Spinal mobilization and manipulation must be provided only by qualified professionals such as chiropractors, physiotherapists, osteopaths and doctors. There is a list of qualified practitioners on the relevant professional web sites, Australian Physiotherapy Association, Chiropractors Association of Australia, Australian Osteopathic Association and in the yellow pages. While these strategies are pursued, it is also important that the person with PTSD is under the care of a certified health professional.

What are the evidence limitations?

There is currently no explicit evidence to support mobilization and manipulation as an independent intervention for PTSD. Much of the evidence base is derived from lower levels of evidence such as expert opinion and clinical experiences. Therefore interpreting this evidence should be undertaken with caution.


Based on the current lack of high quality evidence, the use of spinal mobilisation and manipulation for the treatment of PTSD cannot be recommended. More research is required. It may be considered as an adjunct to other PTSD interventions, such as psychological and pharmacological interventions.

Key References

Assendelft, WJJ, Morton, SC, Yu, EI, Suttorp, MJ, PG et al. 2003, ‘Spinal Manipulative Therapy for Low Back Pain A Meta-Analysis of Effectiveness Relative to Other Therapies’, Ann Intern Med, Vol.138, pp. 871-881.
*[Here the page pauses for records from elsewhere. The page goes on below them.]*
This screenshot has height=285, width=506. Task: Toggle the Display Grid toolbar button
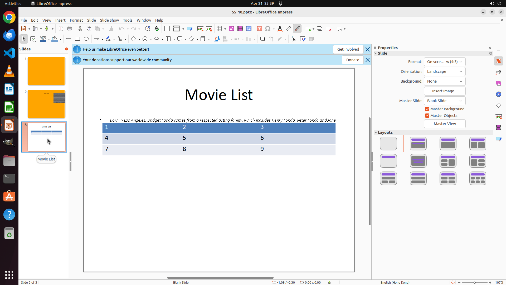pyautogui.click(x=167, y=29)
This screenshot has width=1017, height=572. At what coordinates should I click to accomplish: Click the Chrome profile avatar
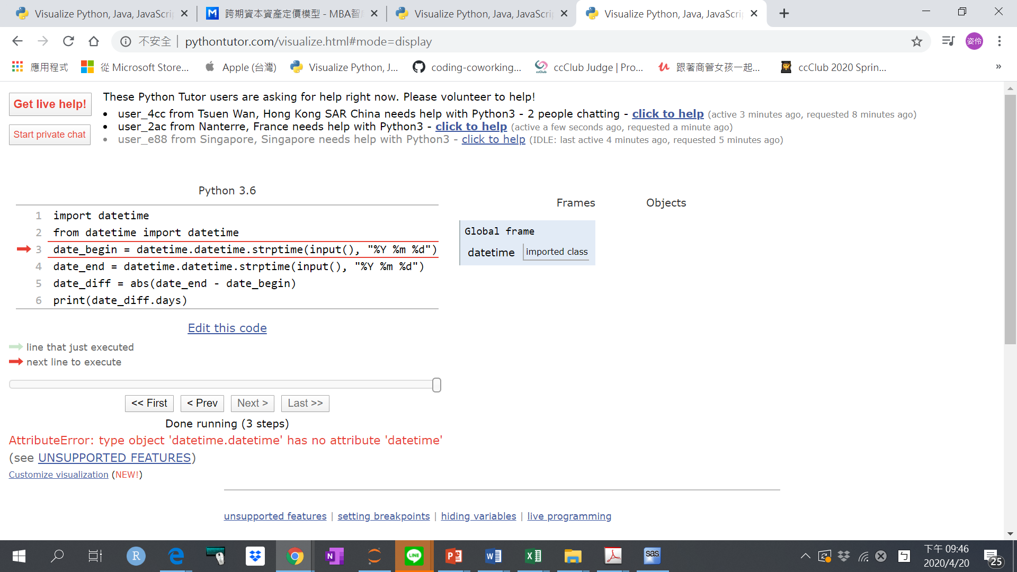[x=975, y=41]
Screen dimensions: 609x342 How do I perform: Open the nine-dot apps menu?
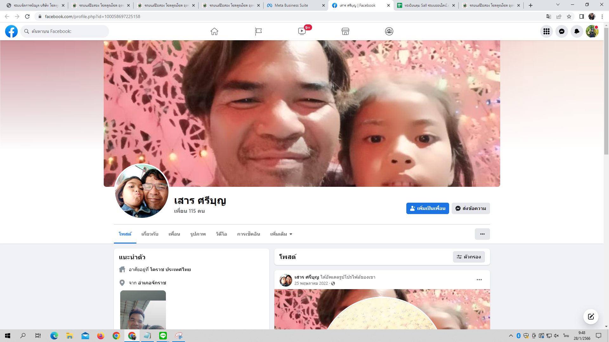pyautogui.click(x=547, y=31)
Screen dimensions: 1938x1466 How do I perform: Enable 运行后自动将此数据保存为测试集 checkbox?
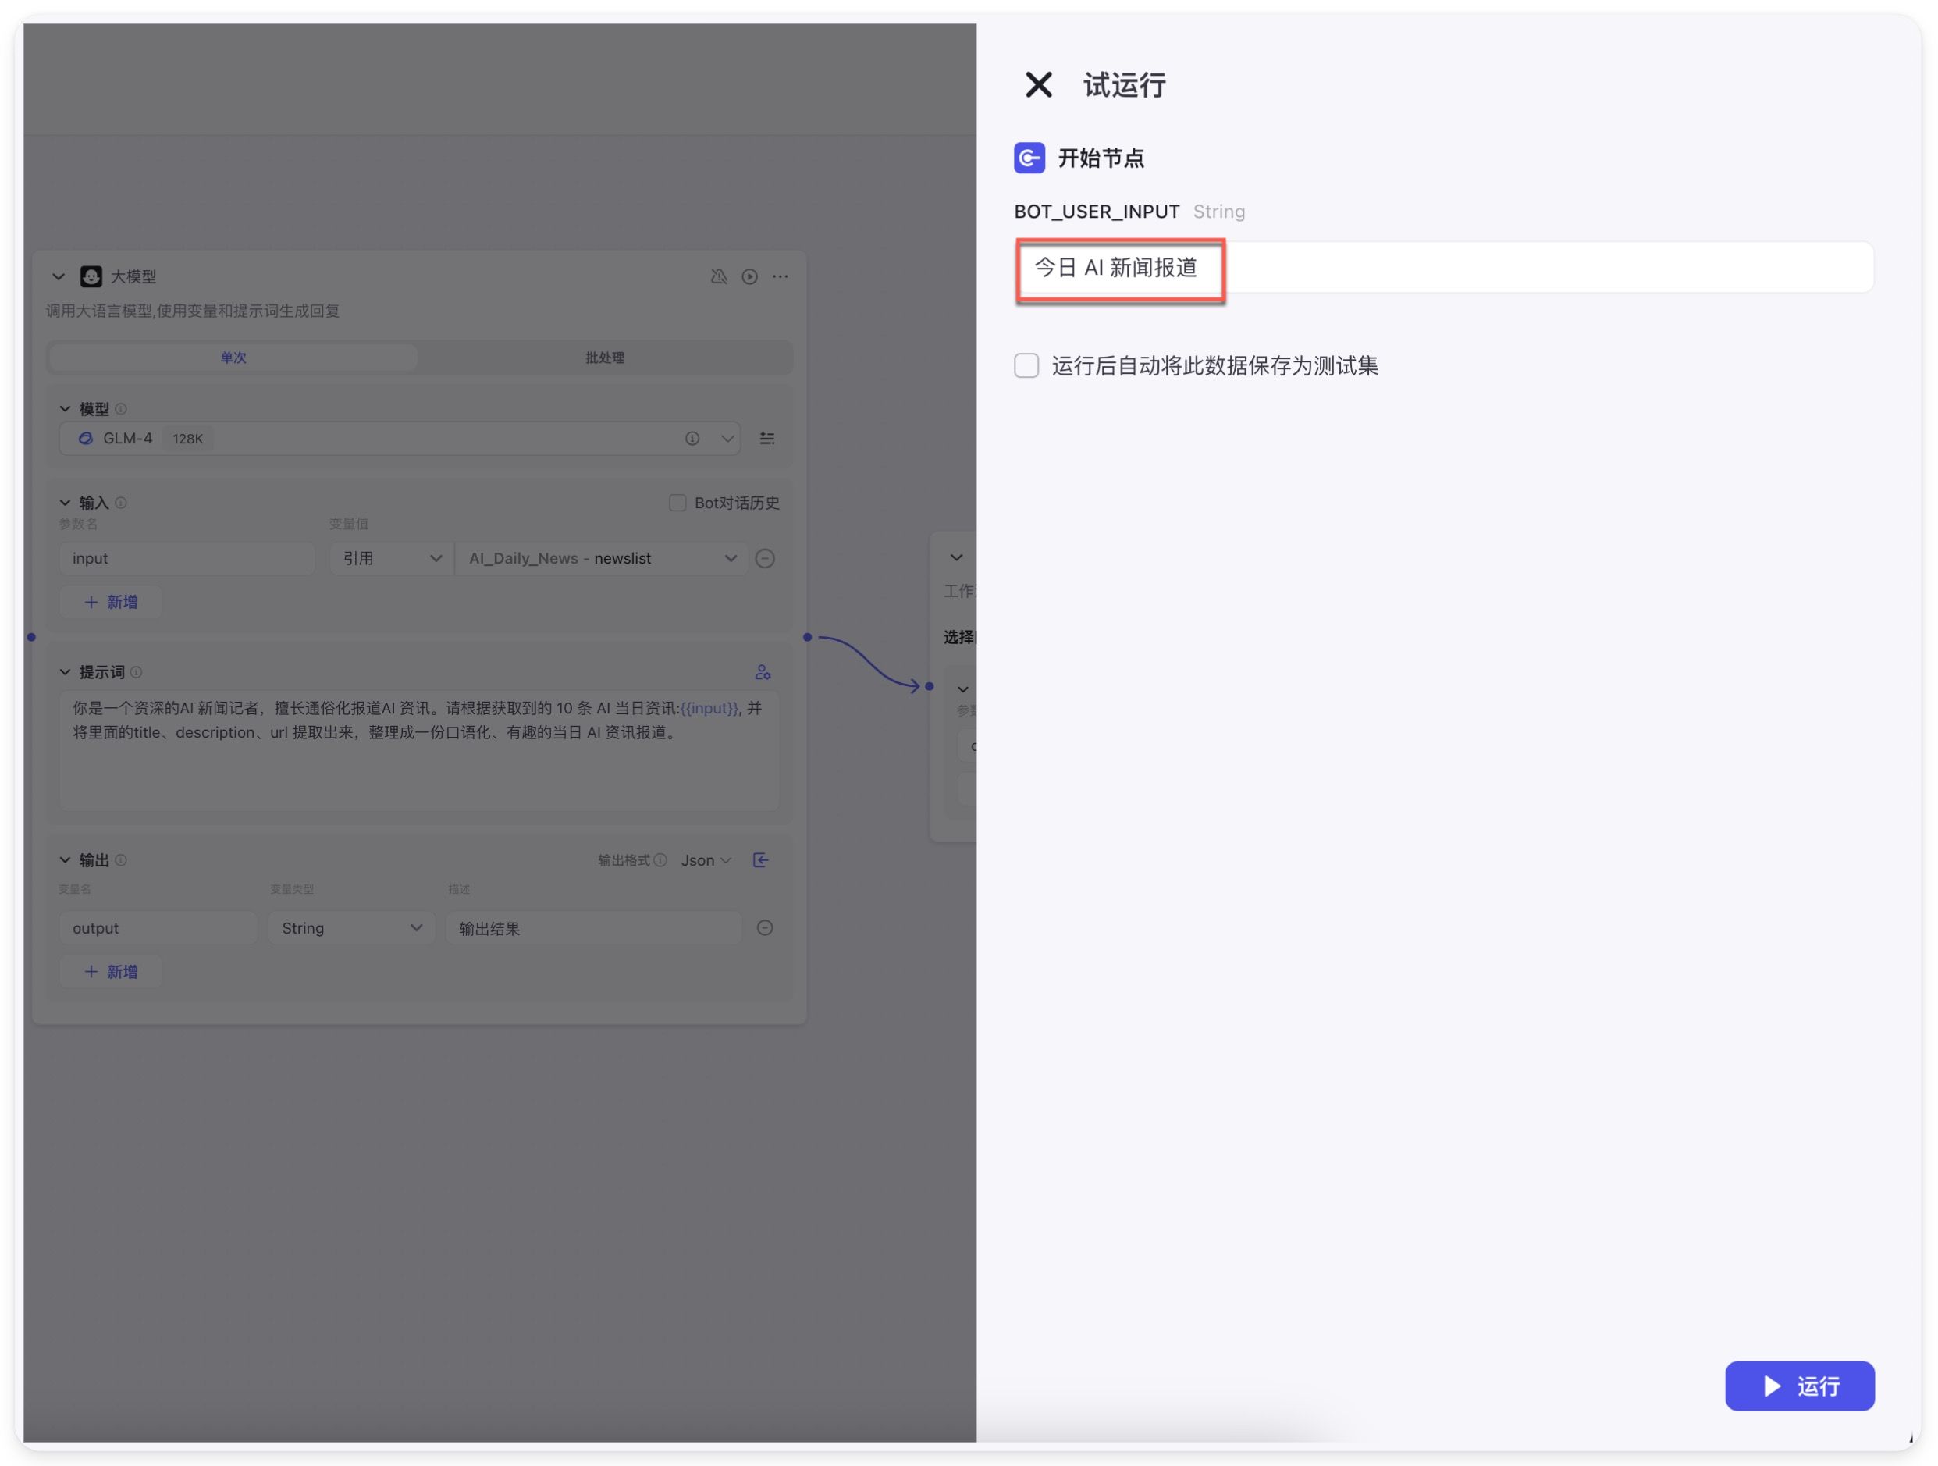point(1026,365)
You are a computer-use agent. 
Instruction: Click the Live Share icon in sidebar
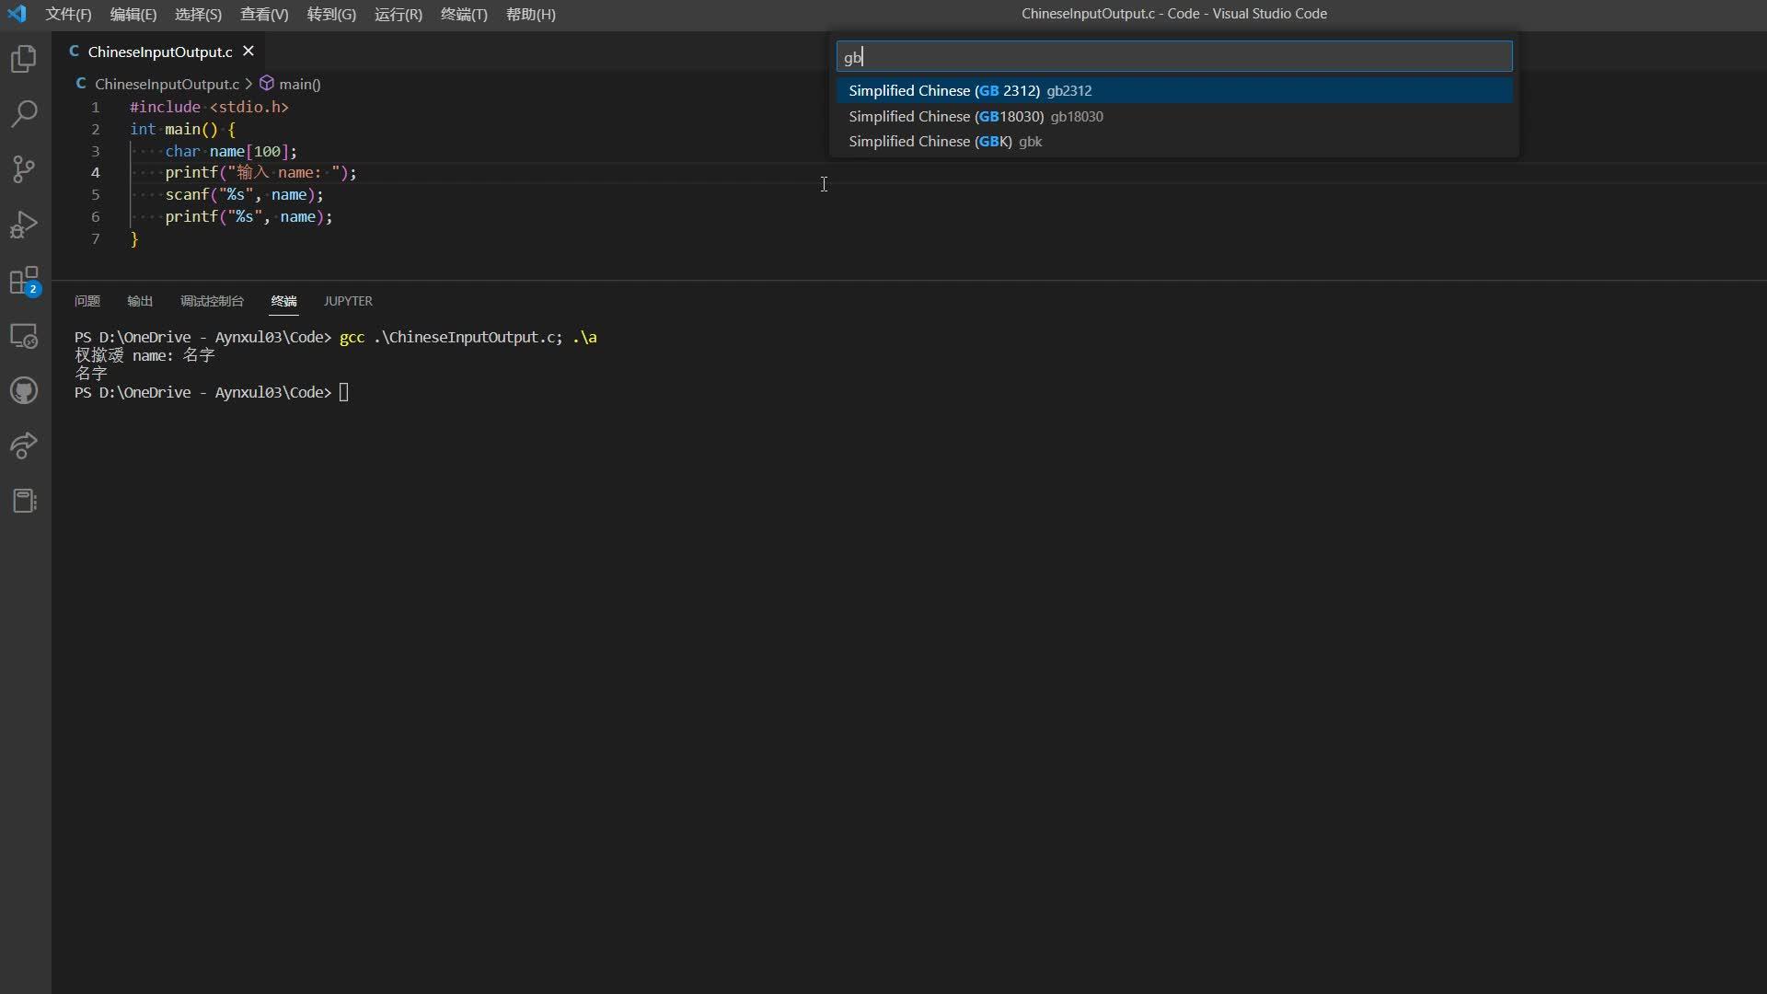click(x=23, y=446)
Australian Centre for Posttraumatic Mental Health 2007, ‘Australian guidelines for the treatment of adults with Acute Stress Disorder and Posttraumatic Stress Disorder. Practitioner Guide’ National Health and Medical research Council, viewed 11 December 2008,

Bronfort, G, Assendelft, WJ, Evans, R, Haas, M & Bouter, L 2001, ‘Efficacy of Spinal Manipulation for Chronic Headache: A Systematic Review’, Journal of Manipulative and Physiological Therapeutics, vol. 24, no. 7, pp. 457-466.

Bronfort, G, Haas, M, Evans, RL & Bouter, LM 2004, ‘Efficacy of spinal manipulation and mobilization for low back pain and neck pain: a systematic review and best evidence synthesis’, The Spine Journal, vol. 4, pp. 335–356.